Vi durante muchos años en la Librería Bozano las novelas de mi padre a la venta en su escaparate (entonces aún escribía novelas). Era como entrar al salón de la propia casa de Paco y su esposa y lo sigue siendo ahora con su hija Cristina. Pasaron los años y llegó la facultad; cuando no corría por el Mamelón de Jerez para llegar a tiempo al tren de cercanías que partía a la Isla, hacía parada y posta en la librería más inglesa de todo Cádiz, la Luna Nueva. Sus estanterías de madera y su inagotable colección bibliográfica me hacían agradable la espera alevosa del ferrocarril.

Luego, me enamoré. La consecuencia fue que saqué el carnet de conducir y empecé a impartir clases en Algeciras frente a la Librería Técnica de Carlos Prieto, recién salida de un incendio. Fui, voy, también al Quórum de Pepe Jaime y Pedro Rivera desde infante, antes de ser padre. Claudia entra hoy de mi mano en la «librería mágica», como ella la llama, buscando que le regale un cuento tras haberse portado bien, tal y como me enseñó mi madre.

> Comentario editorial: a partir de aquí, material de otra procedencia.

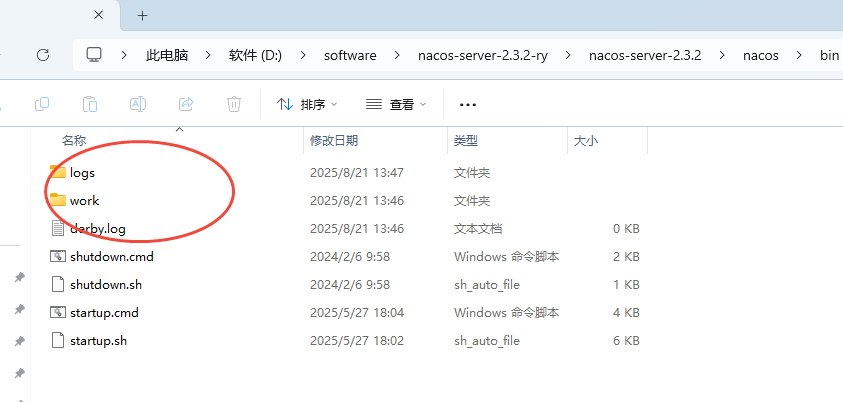Open the new tab plus button

click(142, 15)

Han sido muchas librerías favoritas: Las agradables Libreras, el click de Pérgamo, el chupito anaranjado de la Clandestina o la sonrisa de Agapea. Y por último, Falla. Me encantaría que convidara Juan Manuel Fernández, dueño de la Librería Manuel de Falla. Es un caballero prudente que me vende manuales de derecho desde 1993. El lunes quedé con Juan Manuel a las cinco. Llegó a y veinte. Se disculpó: «me puse a leer después de almorzar y me quedé dormido». Una idea explota, «¿los libreros leen libros?» Contesta que sí. Le pregunto: «¿Cuándo ha sido la última vez que has comprado uno?» Me sonríe. «Hace unos días, -y añade- me surto yo mismo». Lo que no es sino la brutal lección de la vida que nos dan las librerías y sus huéspedes.